First New "Yield To Pedestrians" Safety Signs
Office of Public Affairs
12000 Government Center Parkway, Suite 551
Fairfax, VA 22035-0065
April 4, 2003
First New "Yield To Pedestrians" Safety
To be Installed Tuesday, April 15
Fairfax County Officials, including Board of Supervisors Chairman
Katherine K. Hanley, Mount Vernon District Supervisor Gerry Hyland, Lee
District Supervisor Dana Kauffman and Chief of Police Thomas Manger, will
be on hand Tuesday, April 15, at 10 a.m. to install Fairfax County's
first "Yield to Pedestrians in Crosswalk $100-$500 Violation
Fine" signs which cite the newly increased fine for non-compliance
with the law in these specially marked intersections. This ceremony will
take place on the trail along Richmond Highway at the northwest sector of
the intersection of Richmond Highway and Sherwood Hall Lane. Media will
have the opportunity to hear from these county representatives why
pedestrian safety is an important initiative deserving of this increased
enforcement effort. After the speakers install the sign completing the
intersection, they and others will participate in a commemorative
crossing of the street.
Failure to yield to pedestrians in crosswalks has long been a violation, however the increased fine of up to $500 per violation was authorized by the Virginia General Assembly last year for Fairfax County after the county pushed for this as part of its legislative program. Throughout the Washington Metropolitan area in the last year there has been a regional effort to improve awareness on the part of drivers and pedestrians about pedestrian safety issues and to focus on drivers who violate these laws.

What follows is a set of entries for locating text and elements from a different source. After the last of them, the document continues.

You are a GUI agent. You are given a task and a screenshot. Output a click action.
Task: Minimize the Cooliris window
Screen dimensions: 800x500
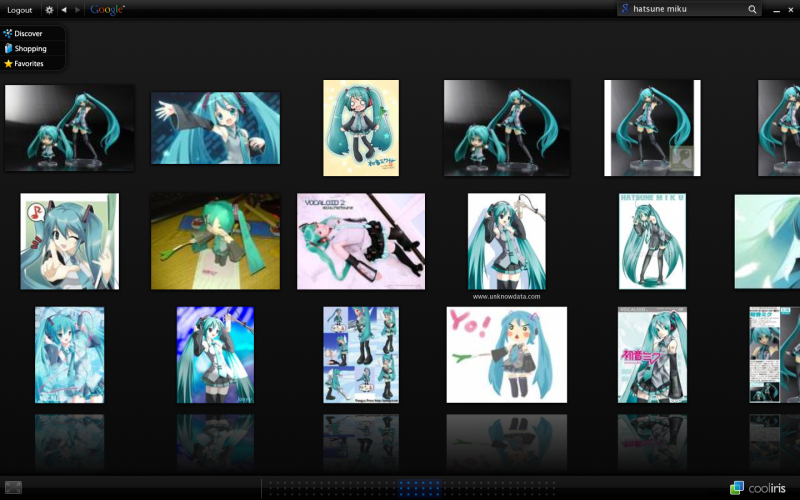click(776, 10)
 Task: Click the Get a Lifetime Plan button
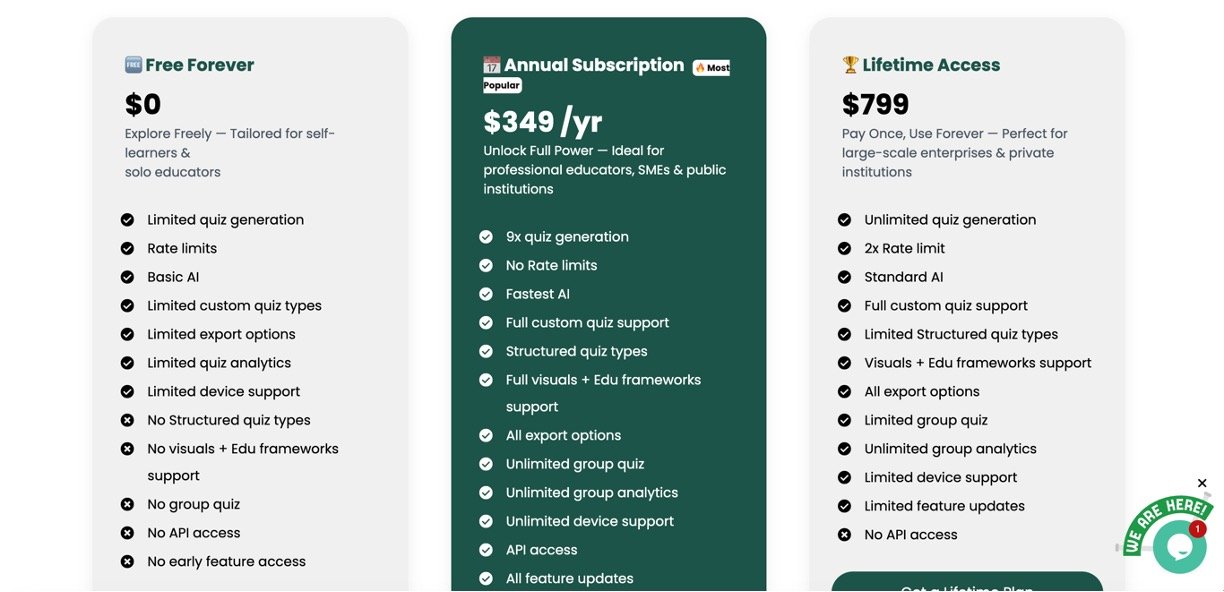966,583
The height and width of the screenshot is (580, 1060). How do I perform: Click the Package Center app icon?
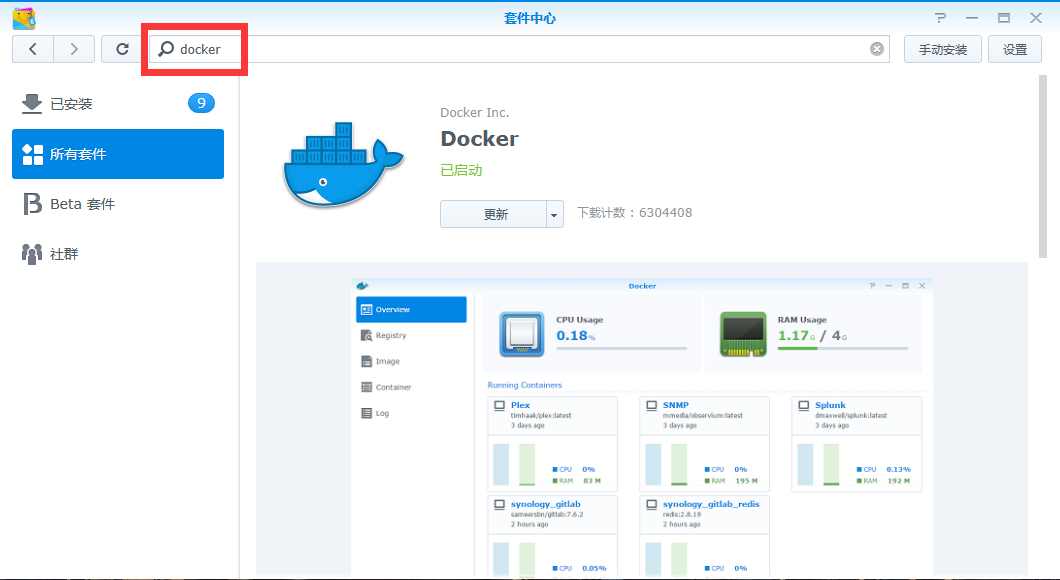coord(24,18)

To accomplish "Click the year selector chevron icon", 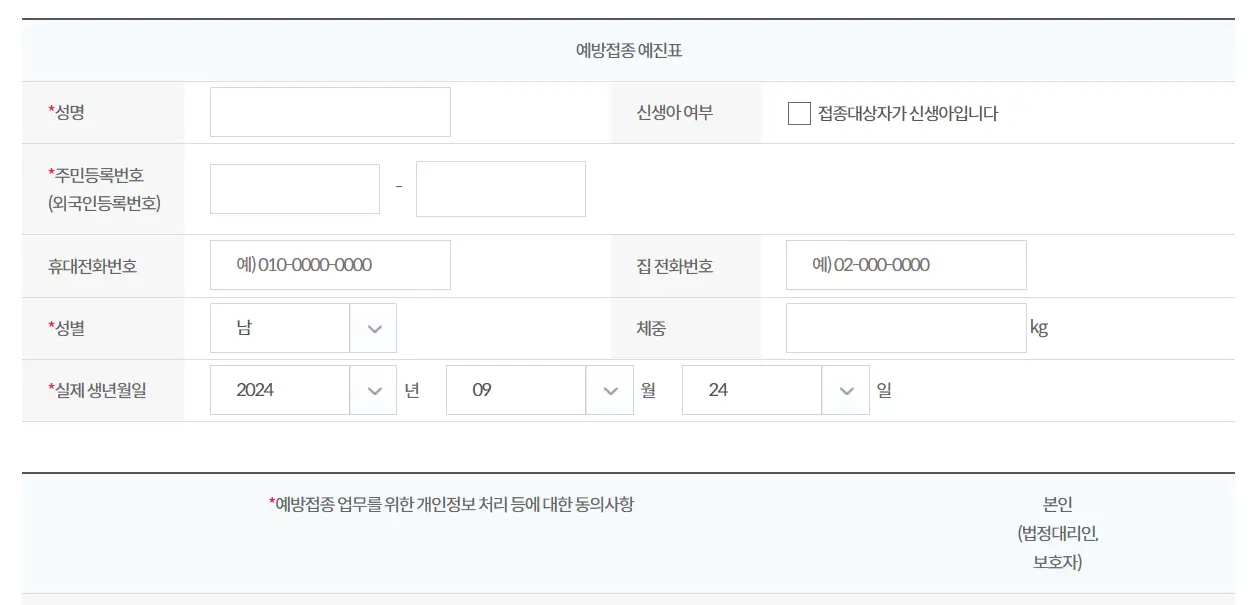I will (x=373, y=389).
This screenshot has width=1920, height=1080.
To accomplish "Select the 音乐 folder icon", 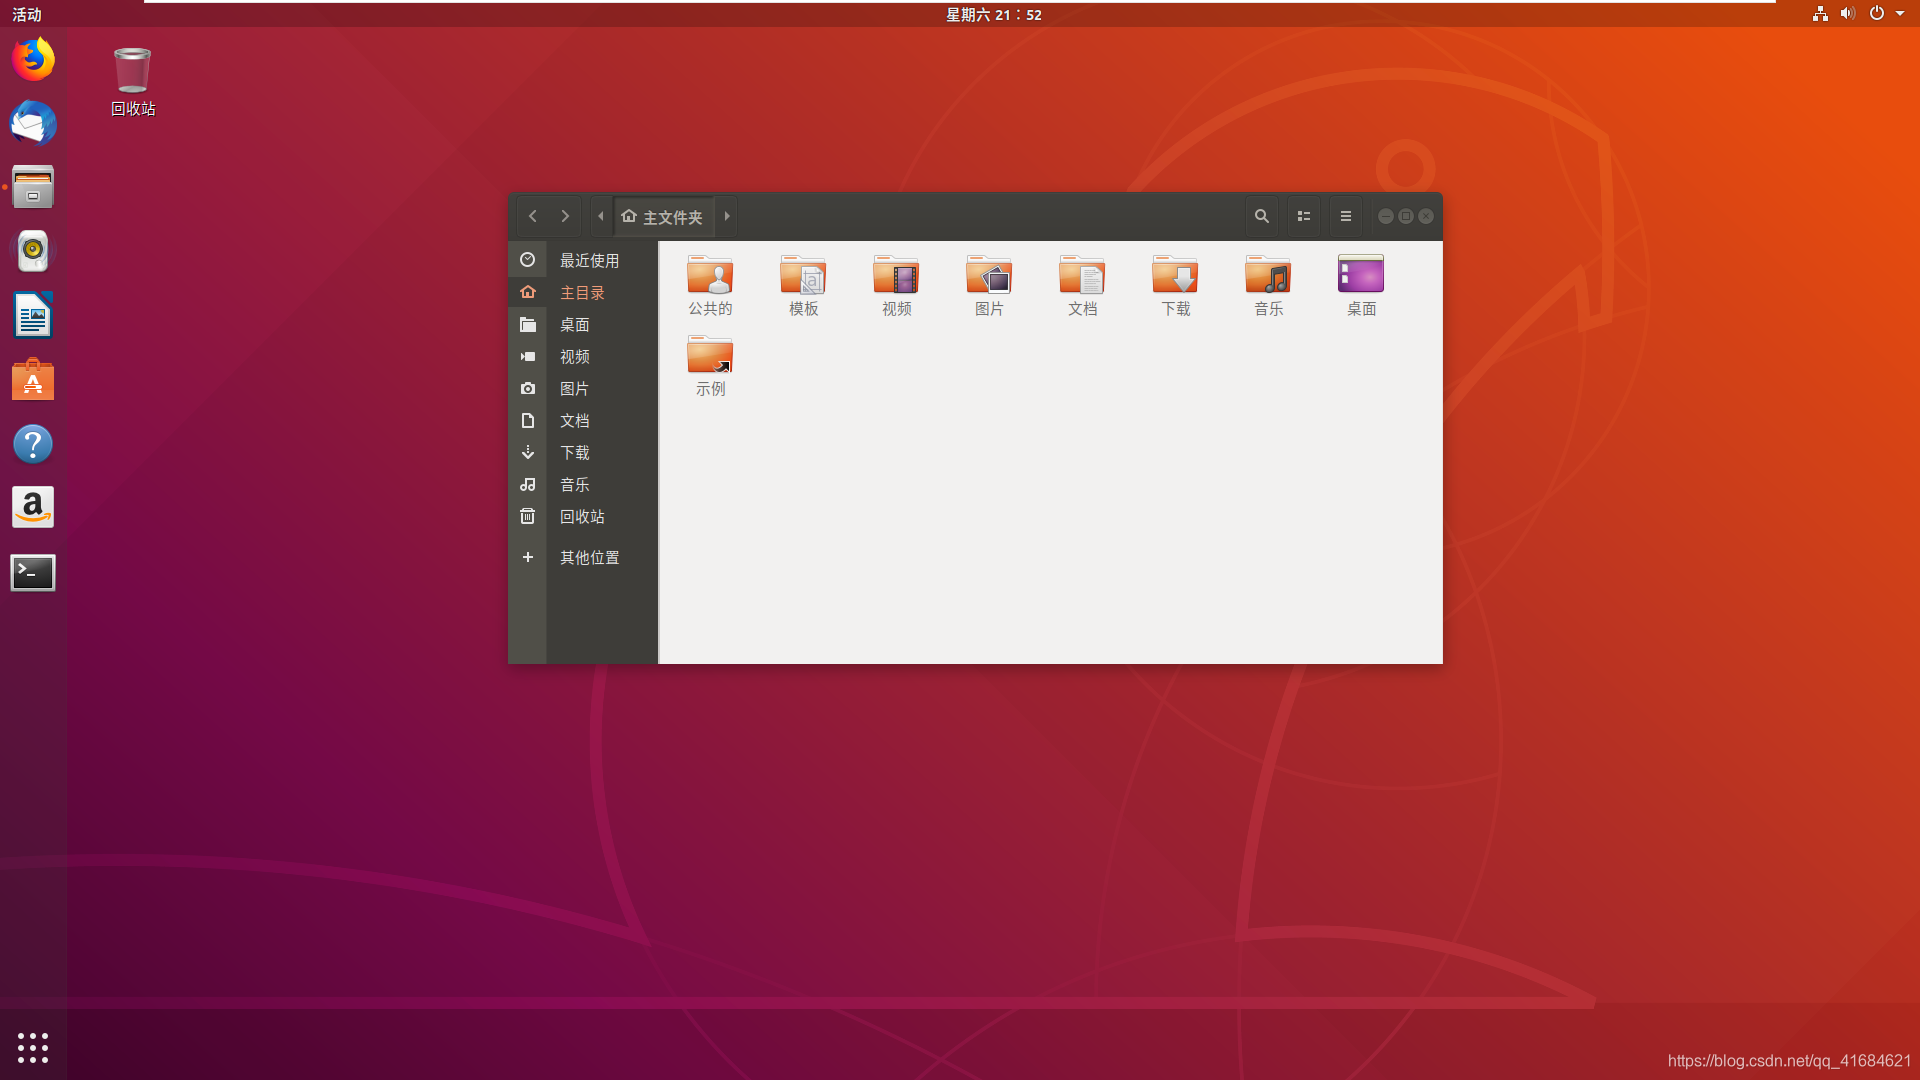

Drivers who see a sign that reminds them about the increased penalty and are aware of the required court appearance are likely to think twice about speeding through crosswalks, making it safer for pedestrians to cross the street.
These signs will be installed at intersections throughout the county over the next few years. The week of April 15, they will be installed at 11 intersections and transportation officials anticipate installing these signs at possibly 75 more intersections this spring. The "Yield to Pedestrian" safety sign program is part of a comprehensive program of pedestrian safety initiatives that Fairfax County is undertaking.
More than 300 pedestrians are injured and 15 killed in automobile related incidents annually in Fairfax County, often resulting in serious permanent disabilities and loss of function. Tragically, this could be prevented by increasing the practice of properly crossing the street and improving driver awareness of the rights and responsibilities of pedestrians.